◆ Exercise prompt ◆
Check each line of the records for "computer"; collect those that have it.

◆ Available records ◆

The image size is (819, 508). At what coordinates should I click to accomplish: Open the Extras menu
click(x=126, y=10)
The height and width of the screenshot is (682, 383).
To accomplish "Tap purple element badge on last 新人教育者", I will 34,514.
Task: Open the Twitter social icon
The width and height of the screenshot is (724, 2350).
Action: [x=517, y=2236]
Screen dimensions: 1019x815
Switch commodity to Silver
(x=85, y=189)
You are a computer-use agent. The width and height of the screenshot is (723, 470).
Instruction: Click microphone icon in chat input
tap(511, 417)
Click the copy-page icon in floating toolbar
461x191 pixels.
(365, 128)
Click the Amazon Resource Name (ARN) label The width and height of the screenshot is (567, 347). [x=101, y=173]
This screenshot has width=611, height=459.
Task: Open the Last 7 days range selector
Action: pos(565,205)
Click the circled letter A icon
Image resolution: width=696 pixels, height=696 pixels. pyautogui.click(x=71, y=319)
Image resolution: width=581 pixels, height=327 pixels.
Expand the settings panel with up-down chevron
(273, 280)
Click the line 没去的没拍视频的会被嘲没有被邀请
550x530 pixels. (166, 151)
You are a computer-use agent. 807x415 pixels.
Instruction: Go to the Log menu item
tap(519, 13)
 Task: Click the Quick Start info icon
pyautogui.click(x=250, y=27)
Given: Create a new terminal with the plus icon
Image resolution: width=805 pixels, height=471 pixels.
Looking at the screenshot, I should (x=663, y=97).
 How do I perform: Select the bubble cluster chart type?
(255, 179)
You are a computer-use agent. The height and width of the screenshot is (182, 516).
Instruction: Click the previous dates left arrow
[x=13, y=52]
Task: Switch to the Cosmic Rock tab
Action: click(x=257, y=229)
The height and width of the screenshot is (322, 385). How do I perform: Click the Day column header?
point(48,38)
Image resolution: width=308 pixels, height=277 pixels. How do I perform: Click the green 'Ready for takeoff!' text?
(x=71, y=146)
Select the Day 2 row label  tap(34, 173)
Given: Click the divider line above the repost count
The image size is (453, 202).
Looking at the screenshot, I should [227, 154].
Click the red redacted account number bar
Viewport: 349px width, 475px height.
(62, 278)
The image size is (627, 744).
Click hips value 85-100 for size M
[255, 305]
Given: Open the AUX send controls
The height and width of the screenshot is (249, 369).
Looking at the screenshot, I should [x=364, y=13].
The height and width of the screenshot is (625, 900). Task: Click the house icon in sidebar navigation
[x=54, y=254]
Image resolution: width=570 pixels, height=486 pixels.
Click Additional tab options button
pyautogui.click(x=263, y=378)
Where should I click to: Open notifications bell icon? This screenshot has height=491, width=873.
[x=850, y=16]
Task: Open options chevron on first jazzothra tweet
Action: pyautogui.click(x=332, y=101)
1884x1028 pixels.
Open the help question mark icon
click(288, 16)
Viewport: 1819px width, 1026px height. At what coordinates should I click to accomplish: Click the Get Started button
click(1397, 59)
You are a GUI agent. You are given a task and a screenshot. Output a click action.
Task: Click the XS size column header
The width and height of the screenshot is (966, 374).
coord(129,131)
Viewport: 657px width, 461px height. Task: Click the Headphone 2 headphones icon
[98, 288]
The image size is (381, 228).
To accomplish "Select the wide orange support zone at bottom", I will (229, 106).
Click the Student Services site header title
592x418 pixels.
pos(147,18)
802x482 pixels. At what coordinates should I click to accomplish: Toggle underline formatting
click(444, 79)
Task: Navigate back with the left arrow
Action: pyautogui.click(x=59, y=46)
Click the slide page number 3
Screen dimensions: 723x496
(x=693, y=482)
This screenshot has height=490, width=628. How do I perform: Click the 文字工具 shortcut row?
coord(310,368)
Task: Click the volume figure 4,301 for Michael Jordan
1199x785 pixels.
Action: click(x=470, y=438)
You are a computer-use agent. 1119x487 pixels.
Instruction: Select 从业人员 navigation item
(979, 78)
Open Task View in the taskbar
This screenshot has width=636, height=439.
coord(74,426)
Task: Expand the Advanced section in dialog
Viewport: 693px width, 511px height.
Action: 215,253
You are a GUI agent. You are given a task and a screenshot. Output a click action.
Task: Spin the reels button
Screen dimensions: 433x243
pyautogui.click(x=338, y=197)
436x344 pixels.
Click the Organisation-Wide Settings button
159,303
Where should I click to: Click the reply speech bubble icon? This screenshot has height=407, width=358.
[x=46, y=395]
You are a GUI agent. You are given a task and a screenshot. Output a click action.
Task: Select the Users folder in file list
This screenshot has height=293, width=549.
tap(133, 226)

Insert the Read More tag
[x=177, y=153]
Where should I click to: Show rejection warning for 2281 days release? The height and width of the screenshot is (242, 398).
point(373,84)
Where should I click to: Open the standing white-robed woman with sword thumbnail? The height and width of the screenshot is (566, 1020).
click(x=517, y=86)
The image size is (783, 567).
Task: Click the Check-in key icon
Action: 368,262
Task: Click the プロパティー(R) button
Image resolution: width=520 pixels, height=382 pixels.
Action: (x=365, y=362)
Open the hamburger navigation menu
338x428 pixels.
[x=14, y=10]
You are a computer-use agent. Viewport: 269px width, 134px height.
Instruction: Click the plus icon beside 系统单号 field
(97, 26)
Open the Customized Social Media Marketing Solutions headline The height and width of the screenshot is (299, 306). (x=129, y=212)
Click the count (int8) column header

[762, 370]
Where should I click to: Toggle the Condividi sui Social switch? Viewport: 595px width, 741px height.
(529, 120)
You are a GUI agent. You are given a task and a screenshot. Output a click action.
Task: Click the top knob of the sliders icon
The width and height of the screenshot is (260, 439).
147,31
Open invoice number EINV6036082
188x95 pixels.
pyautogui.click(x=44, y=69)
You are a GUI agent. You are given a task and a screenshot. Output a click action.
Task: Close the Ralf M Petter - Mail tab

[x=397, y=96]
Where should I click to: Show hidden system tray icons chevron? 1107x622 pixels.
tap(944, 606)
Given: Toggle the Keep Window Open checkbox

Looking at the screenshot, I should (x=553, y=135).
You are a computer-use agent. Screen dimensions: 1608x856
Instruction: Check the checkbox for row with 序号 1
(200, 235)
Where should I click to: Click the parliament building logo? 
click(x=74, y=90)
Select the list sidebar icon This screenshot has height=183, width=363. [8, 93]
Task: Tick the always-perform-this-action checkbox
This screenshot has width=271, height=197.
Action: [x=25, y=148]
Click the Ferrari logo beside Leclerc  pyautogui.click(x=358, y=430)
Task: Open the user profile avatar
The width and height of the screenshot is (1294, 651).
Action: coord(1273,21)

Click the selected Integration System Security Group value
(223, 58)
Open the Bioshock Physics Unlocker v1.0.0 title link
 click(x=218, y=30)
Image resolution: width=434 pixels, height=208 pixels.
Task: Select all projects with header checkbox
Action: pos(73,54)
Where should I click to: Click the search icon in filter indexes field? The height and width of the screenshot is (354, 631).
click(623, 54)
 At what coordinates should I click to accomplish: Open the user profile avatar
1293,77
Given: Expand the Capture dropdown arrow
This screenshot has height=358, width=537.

◆ Response for this exercise ◆
You are a computer-use agent. The width and height of the screenshot is (723, 470).
You are a computer-use agent. 807x415 pixels.
You are a computer-use agent. The height and width of the screenshot is (182, 516).
You are a computer-use agent. 1119x487 pixels.
You are a computer-use agent. Viewport: 269px width, 134px height.
You are a computer-use agent. Screen dimensions: 1608x856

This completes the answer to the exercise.